Consignes:
1. D'après l'extrait, quelle part du budget des établissements les factures d'électricité, d'eau et de gaz représentent-elles ?
2. Dressez la liste des factures que l'extrait présente comme une part du budget des établissements.
3. Restituez mot pour mot le passage de l'extrait qui s'ouvre sur les mots contenant « On demande à » et se termine par « un avis alarmiste. ».

M. Boudiba Messaoud, président du Cnapest (Conseil national autonome des professeurs de l’enseignement secondaire et technique), a qualifié la rentrée scolaire de «très préoccupante». Pour lui, à part les promesses et les mots du ministère de tutelle, «rien na été engagé pour que cette rentrée se fasse sous les meilleurs auspices».
Eco Times : Ce 4 novembre a eu lieu le rentrée scolaire pour le 2e et le 3e paliers. Comment la jugez-vous 15 jours après ?
Messaoud Boudiba : Cette rentrée scolaire a été catastrophique, aussi bien pour l’élève que pour l’enseignant. Le manque de moyens est flagrant. Elle a été caractérisée par un manque de matériel et de personnels. De plus, le protocole sanitaire est difficilement observé dans la plupart des collèges et des lycées.
On demande à l’enseignant de faire observer des règles sanitaires, sans pour autant lui en donner les moyens. Je me répète peut-être mais la situation est catastrophiquen et ce n’est pas un avis alarmiste.
Il faut, pour respecter les règles sanitaires, un budget conséquent et spécifique. Et non, comme l’a ordonné le ministère, de transférer l’argent de certains chapitres comptables vers d’autres. Donner les moyens, ce n’est pas un simple jeu d’écritures comptables.
Déjà qu’auparavant, les sommes allouées étaient insuffisantes. Il faut savoir que 50 à 70% du budget représentent les factures d’électricité, d’eau et de gaz. Comment voulez-vous qu’un chef d’établissement puisse faire front à cela ? On ne peut résoudre un problème en recréant un autre. Si cette pagaille continue ainsi, dans deux mois la situation sera ingérable.
Certaines infrastructures sont obsolètes (vu la pandémie), alors que dans certaines régions, c’est le manque criard de ces infrastructures qui se fait sentir. Le ministre doit avoir une réactivité très prompte, et répondre très vite aux sollicitations.
Comment les enseignants ont-ils appréhendé cette rentrée scolaire ?
Il y a avait une certaine appréhension, vu la crise sanitaire, mais sans plus. Sauf que dès le premier jour, le corps enseignant a vite déchanté. A part de l’eau de Javel et l’eau des citernes, c’était pratiquement la seule mesure préventive que ce corps a trouvée. Très peu d’écoles disposaient de gel hydroalcoolique. Les moyens mis à disposition étaient peu conséquents.

Données fournies:
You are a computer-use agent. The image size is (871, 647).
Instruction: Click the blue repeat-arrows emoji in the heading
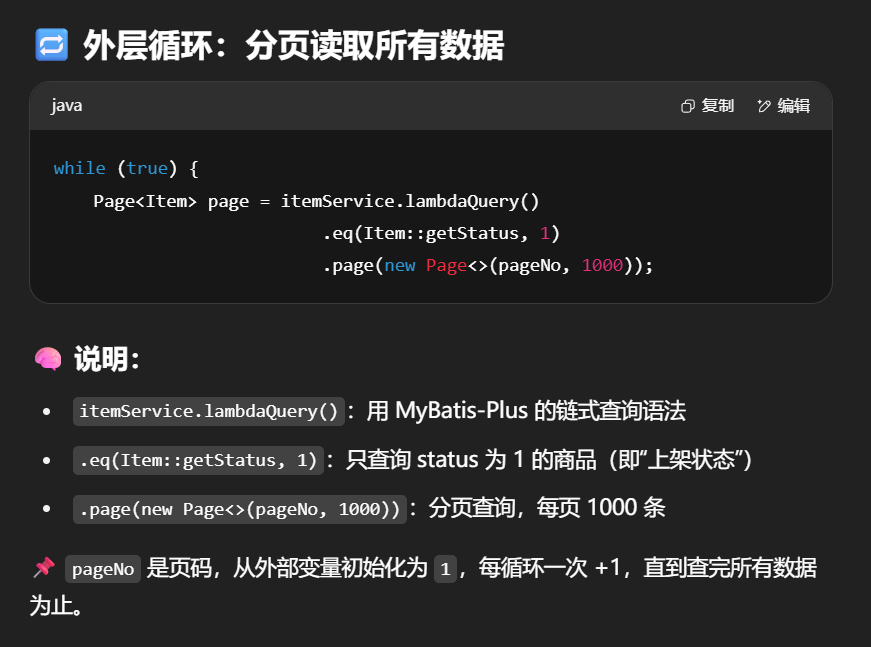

Liste des réponses:
1. Elles représentent de 50 à 70 % du budget.

2. Électricité, eau, gaz

3.
On demande à l’enseignant de faire observer des règles sanitaires, sans pour autant lui en donner les moyens. Je me répète peut-être mais la situation est catastrophiquen et ce n’est pas un avis alarmiste.